Adam J. Forster Adam J. Forster - 4 days ago 5
Python Question

Should Python import statements always be at the top of a module?

PEP 08 states:


Imports are always put at the top of the file, just after any module comments and docstrings, and before module globals and constants.


However if the class/method/function that I am importing is only used in rare cases, surely it is more efficient to do the import when it is needed?

Isn't this:

class SomeClass(object):

def not_often_called(self)
from datetime import datetime
self.datetime = datetime.now()


more efficient than this?

from datetime import datetime

class SomeClass(object):

def not_often_called(self)
self.datetime = datetime.now()

Answer

Module importing is quite fast, but not instant. This means that:

  • Putting the imports at the top of the module is fine, because it's a trivial cost that's only paid once.
  • Putting the imports within a function will cause calls to that function to take longer.

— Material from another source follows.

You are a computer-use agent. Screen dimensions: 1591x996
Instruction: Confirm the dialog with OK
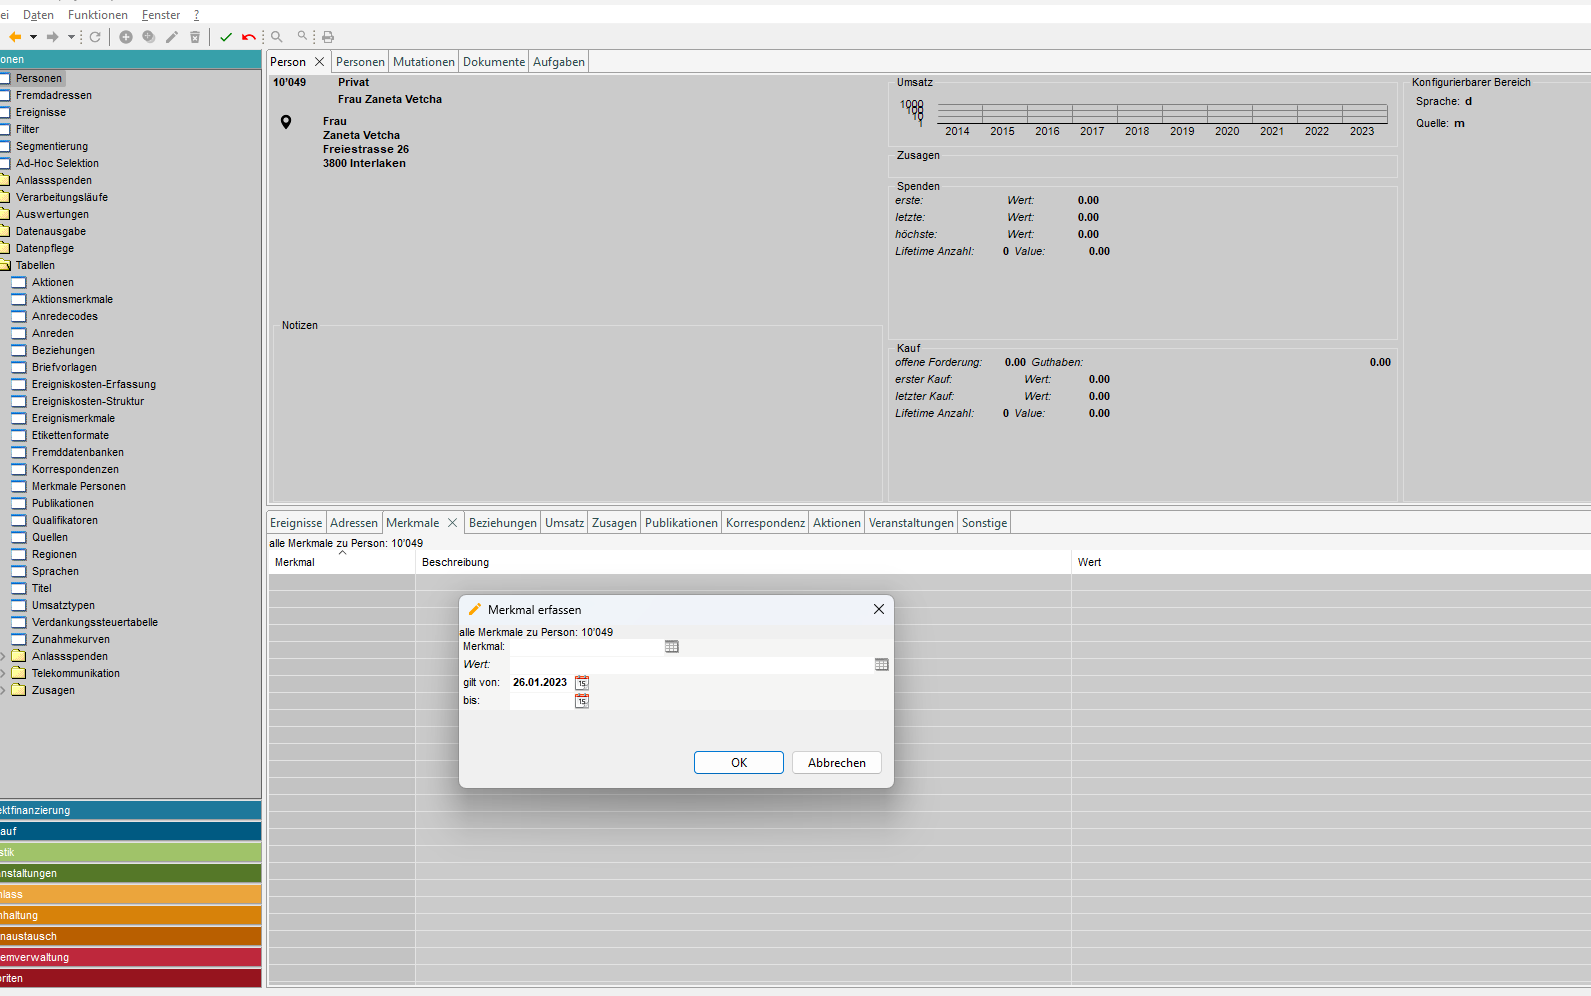click(738, 763)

So if you care about efficiency, put the imports at the top. Only move them into a function if your profiling shows that would help (you did profile to see where best to improve performance, right??)


The best reasons I've seen to perform lazy imports are:

  • Optional library support. If your code has multiple paths that use different libraries, don't break if an optional library is not installed.
  • In the __init__.py of a plugin, which might be imported but not actually used. Examples are Bazaar plugins, which use bzrlib's lazy-loading framework.